Няня Тося и Елизавета Петровна, которые устали ждать и спорить, подбинтовали Аде культи, всадили их в гильзы, сзади затянули на икрах шнурки, застегнули на коленках по три ремешка с пряжками.

– Ада, ну я прошу тебя, надень ремни и застегни лямки! – упрашивала Елизавета Петровна.

– Пожалуйста, не надо! – сказала Ада так тихо, что сама себя еле услышала.
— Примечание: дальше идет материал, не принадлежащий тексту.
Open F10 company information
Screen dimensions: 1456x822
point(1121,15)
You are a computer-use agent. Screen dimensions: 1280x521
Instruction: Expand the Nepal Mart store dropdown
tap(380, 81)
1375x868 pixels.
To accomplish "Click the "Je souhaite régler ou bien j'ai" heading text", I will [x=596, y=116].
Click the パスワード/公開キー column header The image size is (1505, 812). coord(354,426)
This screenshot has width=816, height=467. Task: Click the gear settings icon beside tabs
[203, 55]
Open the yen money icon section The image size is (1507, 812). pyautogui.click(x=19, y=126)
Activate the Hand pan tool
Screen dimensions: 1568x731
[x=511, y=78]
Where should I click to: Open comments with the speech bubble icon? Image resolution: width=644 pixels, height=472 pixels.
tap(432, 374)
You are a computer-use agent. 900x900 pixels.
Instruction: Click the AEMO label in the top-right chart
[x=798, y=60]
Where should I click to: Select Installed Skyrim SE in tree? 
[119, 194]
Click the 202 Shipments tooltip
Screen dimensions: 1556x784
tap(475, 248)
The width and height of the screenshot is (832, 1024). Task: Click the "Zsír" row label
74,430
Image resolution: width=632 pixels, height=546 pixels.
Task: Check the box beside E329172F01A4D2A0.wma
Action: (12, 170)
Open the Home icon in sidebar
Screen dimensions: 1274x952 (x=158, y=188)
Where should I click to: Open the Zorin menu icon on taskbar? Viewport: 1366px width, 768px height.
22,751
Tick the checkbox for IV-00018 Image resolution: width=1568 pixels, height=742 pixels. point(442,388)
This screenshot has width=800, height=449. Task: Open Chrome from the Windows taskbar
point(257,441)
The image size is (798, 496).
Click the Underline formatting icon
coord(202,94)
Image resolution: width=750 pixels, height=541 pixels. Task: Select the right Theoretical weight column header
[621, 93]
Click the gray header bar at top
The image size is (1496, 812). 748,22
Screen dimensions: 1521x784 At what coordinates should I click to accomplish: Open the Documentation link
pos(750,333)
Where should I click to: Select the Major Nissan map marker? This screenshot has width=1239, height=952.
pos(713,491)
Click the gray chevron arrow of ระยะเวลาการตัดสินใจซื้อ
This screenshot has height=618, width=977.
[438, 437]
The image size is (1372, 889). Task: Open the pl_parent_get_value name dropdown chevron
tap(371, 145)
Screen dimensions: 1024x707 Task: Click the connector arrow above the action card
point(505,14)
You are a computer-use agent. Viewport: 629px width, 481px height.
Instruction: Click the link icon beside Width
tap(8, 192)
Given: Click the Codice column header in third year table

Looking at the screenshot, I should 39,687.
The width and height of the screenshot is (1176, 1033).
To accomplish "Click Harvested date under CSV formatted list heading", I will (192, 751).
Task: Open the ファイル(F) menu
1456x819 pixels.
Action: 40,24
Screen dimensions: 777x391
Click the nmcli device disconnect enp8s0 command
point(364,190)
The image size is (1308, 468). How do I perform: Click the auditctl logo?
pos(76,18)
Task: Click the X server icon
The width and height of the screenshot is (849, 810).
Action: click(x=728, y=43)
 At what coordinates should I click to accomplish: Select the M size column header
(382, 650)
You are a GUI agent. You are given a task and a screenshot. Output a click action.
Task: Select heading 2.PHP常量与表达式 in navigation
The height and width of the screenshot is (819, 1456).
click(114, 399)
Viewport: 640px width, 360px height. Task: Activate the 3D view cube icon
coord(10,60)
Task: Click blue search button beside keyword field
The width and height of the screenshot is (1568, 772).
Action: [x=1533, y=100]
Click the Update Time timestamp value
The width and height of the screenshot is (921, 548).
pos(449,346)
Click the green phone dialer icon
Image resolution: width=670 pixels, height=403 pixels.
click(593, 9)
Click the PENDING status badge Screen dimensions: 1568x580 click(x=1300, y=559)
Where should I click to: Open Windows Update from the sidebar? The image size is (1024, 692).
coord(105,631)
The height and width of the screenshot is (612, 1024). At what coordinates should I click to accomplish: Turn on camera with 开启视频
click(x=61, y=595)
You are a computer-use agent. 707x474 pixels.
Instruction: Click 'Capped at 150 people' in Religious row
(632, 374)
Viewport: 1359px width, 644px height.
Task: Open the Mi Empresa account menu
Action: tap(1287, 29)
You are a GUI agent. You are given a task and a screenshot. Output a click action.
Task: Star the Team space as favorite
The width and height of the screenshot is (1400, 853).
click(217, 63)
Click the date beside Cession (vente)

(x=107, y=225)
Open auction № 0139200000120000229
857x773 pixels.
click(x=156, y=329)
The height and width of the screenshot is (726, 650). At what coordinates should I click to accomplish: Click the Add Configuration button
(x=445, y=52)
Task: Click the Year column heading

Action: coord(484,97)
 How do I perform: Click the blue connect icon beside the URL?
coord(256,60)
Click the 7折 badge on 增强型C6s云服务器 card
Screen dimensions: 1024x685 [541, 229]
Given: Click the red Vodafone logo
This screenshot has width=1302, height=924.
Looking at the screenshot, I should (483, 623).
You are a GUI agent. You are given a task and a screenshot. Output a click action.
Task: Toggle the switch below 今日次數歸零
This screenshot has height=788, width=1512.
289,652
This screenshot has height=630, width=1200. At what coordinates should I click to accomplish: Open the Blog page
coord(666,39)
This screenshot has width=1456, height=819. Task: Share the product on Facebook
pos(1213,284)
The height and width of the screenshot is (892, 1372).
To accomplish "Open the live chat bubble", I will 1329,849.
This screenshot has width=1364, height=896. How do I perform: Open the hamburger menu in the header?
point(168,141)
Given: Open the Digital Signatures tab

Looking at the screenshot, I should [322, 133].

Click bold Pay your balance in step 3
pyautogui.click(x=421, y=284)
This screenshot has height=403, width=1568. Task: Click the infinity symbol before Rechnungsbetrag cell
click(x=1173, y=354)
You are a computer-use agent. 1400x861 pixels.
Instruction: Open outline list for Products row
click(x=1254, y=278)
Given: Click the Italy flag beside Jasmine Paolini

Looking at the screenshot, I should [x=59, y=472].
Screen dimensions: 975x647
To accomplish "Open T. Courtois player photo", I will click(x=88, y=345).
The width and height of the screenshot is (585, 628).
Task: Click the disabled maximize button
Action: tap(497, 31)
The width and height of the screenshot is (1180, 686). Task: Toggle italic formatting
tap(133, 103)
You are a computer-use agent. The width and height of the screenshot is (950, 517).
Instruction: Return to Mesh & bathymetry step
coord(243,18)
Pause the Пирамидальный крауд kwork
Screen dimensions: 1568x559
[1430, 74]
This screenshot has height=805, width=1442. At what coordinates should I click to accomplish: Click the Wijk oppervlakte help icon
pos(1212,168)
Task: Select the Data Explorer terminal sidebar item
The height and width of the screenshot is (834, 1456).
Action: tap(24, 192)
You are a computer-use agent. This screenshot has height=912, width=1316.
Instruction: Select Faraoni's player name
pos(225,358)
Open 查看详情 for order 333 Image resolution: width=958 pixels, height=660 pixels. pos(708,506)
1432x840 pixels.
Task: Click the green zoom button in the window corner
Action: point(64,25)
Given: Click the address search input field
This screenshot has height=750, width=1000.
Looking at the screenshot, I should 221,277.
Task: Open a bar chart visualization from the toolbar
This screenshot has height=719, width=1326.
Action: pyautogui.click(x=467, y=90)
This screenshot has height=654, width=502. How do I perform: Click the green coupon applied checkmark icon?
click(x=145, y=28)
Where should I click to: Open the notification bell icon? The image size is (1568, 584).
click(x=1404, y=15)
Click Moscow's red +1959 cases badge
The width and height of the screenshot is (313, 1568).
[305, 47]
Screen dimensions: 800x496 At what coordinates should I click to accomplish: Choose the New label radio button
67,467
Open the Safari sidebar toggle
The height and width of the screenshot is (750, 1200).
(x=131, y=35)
Натянула на протезы чулки и тапочки. Сидит на кровати и не может, боится подняться. Ее смущает, что все смотрят и ждут… Ждут… Протягивают ей наперебой руки для помощи, костыли, палочку.

– Нет! Не нужно! Не хочу! Я сама!

Наконец она решилась: взялась за спинку кровати обеими руками и сразу встала, но тут же покачнулась. Кто-то ее поддержал.

Сделала два шага, очень неуклюжих, вразвалку, шатаясь, к столу и схватилась за него руками. Потом повернулась, не отнимая рук, спиной к палате, лицом к двери. Ничего вроде. Немного необычное состояние: голова чуть кружится, а сама себе показалась большой, почти вровень с Елизаветой Петровной, Верой Михайловной и выше Тоси.

Дверь Аду просто манила к себе, и тогда она не выдержала: подозвала сестру и няню, взяла их под руки и очень просто дошла. Раз так – пойдет в коридор.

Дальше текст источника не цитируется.